*Task directions*: Find each line in the items below that contains the string "what" and copy those lines. Match case exactly.

*Dataset entries*:

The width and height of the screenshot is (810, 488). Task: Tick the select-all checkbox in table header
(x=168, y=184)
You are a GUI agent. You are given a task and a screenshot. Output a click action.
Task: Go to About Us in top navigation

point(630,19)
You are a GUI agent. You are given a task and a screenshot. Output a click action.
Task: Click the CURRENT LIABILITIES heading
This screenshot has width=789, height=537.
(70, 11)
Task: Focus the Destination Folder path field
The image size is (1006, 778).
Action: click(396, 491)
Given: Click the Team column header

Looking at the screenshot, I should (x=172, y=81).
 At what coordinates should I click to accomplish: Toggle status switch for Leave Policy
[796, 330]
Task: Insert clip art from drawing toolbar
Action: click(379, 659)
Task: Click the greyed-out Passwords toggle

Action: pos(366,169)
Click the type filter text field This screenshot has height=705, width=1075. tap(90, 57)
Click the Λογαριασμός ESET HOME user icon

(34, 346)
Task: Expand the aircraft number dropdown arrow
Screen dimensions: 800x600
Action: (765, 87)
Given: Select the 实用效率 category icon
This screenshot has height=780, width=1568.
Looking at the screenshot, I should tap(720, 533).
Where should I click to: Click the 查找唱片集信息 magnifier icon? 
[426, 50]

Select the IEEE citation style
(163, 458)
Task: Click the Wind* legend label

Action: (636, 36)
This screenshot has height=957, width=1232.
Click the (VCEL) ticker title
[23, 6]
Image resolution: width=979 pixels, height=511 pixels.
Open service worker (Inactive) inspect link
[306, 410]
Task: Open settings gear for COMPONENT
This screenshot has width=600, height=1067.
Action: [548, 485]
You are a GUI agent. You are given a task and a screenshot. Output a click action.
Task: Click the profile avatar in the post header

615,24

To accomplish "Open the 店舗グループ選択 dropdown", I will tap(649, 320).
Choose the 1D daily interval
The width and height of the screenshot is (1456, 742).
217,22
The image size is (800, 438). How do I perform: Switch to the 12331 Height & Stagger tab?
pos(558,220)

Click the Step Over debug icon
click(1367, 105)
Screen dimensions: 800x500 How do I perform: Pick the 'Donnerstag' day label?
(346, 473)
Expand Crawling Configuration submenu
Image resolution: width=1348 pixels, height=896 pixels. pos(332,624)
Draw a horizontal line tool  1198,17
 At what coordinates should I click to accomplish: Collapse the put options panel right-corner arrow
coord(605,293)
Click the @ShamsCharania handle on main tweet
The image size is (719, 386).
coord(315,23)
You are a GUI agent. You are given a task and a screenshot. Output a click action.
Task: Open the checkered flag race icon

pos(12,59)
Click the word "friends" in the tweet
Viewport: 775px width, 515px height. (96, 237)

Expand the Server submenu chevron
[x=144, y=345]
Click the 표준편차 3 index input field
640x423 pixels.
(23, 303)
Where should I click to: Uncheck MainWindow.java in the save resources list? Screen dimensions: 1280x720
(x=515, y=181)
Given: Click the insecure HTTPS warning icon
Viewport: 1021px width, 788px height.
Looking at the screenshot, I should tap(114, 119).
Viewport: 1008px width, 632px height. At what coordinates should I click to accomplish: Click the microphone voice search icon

*Answer to the task*:
 At what coordinates should I click to accomplish: Toggle status switch for Leave Policy
 At what coordinates should I click to accomplish: Collapse the put options panel right-corner arrow
Viewport: 1008px width, 632px height. At what coordinates should I click to accomplish: Click the microphone voice search icon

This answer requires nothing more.